Extracted by Omnilex

Key legal question

Whether an eviction request brought by unnamed heirs is procedurally valid

Extracted holding

No. An action brought in the name of a hereditary community without identifying at least some of its members is an anonymous action and lacks a procedural prerequisite.

Extracted reasoning

A hereditary community is not a legal person and has no capacity to be a party. Because the petition did not identify the individuals composing the heirs, the court could not determine who was actually suing; anonymous actions are not admissible and must be rejected ex officio.

Key legal question

Whether the first-instance decree and subsequent acts must be voided

Extracted holding

Yes.

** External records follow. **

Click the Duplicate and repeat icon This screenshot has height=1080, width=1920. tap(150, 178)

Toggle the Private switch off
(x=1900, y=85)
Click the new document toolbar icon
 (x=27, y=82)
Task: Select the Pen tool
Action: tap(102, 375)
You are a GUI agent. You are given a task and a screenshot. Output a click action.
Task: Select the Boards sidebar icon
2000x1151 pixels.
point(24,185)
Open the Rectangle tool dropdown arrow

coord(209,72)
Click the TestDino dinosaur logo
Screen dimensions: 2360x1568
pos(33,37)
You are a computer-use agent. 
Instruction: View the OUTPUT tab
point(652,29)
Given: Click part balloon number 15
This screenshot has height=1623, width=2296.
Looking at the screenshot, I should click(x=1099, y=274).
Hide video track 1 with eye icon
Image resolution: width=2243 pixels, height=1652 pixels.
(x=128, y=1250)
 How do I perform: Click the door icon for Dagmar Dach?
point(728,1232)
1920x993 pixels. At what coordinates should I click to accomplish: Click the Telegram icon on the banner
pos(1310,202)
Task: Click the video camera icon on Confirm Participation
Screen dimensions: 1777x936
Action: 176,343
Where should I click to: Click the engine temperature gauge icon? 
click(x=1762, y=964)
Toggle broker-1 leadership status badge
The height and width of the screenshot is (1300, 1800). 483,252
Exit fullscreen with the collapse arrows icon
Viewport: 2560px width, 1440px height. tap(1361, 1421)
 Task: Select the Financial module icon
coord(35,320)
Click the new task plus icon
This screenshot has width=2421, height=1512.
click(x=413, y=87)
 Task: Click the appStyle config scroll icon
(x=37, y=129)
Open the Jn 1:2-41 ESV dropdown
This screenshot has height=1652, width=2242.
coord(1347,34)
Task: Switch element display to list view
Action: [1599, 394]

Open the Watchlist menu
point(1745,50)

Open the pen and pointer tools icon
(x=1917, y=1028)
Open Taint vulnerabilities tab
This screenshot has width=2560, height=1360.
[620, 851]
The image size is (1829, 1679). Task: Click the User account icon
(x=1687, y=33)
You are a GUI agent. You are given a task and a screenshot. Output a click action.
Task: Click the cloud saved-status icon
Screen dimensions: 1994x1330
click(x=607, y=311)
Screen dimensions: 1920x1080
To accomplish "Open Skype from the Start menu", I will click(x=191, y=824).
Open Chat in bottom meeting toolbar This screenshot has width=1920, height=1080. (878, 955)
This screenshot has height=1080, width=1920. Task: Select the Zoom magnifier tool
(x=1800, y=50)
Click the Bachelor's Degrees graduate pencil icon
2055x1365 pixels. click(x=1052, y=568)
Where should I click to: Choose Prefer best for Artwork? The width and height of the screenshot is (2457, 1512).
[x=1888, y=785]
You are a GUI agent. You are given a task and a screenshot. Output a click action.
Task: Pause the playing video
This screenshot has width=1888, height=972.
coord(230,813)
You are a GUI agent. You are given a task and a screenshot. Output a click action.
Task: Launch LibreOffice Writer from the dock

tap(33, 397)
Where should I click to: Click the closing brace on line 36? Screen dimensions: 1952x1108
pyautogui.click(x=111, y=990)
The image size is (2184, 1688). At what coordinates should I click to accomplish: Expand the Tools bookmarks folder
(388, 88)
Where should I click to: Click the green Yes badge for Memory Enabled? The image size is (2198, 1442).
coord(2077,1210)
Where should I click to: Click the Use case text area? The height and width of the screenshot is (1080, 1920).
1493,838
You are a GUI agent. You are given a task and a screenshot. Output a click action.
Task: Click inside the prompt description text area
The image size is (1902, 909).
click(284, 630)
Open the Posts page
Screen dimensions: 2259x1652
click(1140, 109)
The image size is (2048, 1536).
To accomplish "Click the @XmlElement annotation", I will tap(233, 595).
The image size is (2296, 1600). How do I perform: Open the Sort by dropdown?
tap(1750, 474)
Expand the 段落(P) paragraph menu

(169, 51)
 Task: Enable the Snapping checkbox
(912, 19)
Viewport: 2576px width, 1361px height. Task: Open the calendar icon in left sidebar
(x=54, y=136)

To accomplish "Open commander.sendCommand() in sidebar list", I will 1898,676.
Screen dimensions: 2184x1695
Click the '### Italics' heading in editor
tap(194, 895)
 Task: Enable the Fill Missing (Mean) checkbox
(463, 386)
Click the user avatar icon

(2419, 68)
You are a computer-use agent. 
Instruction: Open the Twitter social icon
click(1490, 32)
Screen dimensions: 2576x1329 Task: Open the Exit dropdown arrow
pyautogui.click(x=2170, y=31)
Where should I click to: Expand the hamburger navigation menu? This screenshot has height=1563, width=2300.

The lack of a procedural prerequisite is a ground of nullity, so the appeal court declared the lower-court decree, the petition, and all dependent acts null ex officio.

Extracted reasoning

A defect in a procedural prerequisite entails nullity under the cantonal code, and the court must examine such prerequisites ex officio at every stage.

Key legal question

How costs should be allocated when the claimant cannot be identified

Extracted holding

Costs were charged to the commercial office that drafted the petition.

Extracted reasoning

Since it was impossible to establish the identity of the claimant/respondent, costs were imposed by analogy to federal rules on appeals to the Federal Court.